Konuları seçerken, okurla ilişkimizi göz önünde bulundurduk. Dergiyiz ama bir şeyleri insanlara empoze etmiyoruz. Üzerini örttüğümüz ya da sakladığımız bir şey yok. Nesnel olarak olan biteni yansıtıyoruz. Bir coğrafyaya giderken orada neler oluyor neler bitiyor kısmen anlatıyoruz çünkü bazen gördükleriniz ve okuduklarınız her şeyi anlatmaz. Kültürlerin birbirinden üstün olduğunu düşünmüyoruz.

Sosyal medyada Magma “Doğada pazartesi yoktur” ve “Hafta sonu kölelikten çalınmış iki gündür” sloganlarıyla tanındı. Fikir babası kim?

Yola ilk çıktığımızda bu sloganları ben yazıyordum. Magma’nın kendi tarz ve bakış açısına uygun cümleler seçmeye gayret ediyordum. Pazartesi modern insanın içinde yaşadığı tutsaklığı, çalışmak ya da çalışmamak arasındaki gelgitleri çok iyi yansıtıyor.

Yırca’dan Kuzey Ormanları’na kadar doğa, ekonomi bazlı projeler altında eriyor. Modern insanın tutsaklığı böyle bir şey mi?

Kalkınma ve büyüme… Medya ve siyaset kürsülerinden pompalanan kutsal terimler bunlar. Öyle ki, üç kutsal kitabın ayetlerinden daha kudretli sözcükler.

Aynı zamanda bir seyyahsınız da. Dünyanın geri kalanını Türkiye ile kıyasladığınızda bir fark görüyor musunuz?

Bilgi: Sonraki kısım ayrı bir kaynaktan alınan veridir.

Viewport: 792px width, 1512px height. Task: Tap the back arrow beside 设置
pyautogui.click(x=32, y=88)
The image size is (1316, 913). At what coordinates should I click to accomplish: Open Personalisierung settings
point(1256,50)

Dünyada korkunç bir doğa ve kültür katliamı yaşanıyor. Türkiye, doğa katliamında üçüncü sıradayken, kültür katliamındaysa ilk sırada. Türkiye dâhil Güney Amerika, Afrika, Güney Asya ülkelerinin ormanları, suları, vadileri giderek azalıyor. Doğanın hiçbir önemi yok. Yeter ki baraj yapılsın, maden çıkarılsın. Bu yüzden Artvin’e baraj yapıldı. Yani elektrik bahane.

Üçüncü köprü, üçüncü havalimanı gibi İstanbul’da yapımı devam eden projeler var. Yani yararından çok zararı mı var demek istiyorsunuz?

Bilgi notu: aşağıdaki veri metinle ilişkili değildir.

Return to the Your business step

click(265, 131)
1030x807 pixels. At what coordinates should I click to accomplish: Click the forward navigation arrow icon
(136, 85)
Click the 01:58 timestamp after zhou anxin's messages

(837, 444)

Türkiye’de sermayenin devlet eliyle edinilmesi gibi bir gelenek var. Son yıllarda daha da artmış durumda. Artık Hükümet’in, bizzat sermayenin kendisi pozisyonuna geldiği konuşuluyor. Bu projelere gelecek olursak, ormanlık araziyi ranta dönüştürecekler, amaç bu.

Tüm bunlar olurken, yoğun bir direnişe de tanıklık ediyoruz. Bu doğa katliamının önüne geçmek mümkün mü?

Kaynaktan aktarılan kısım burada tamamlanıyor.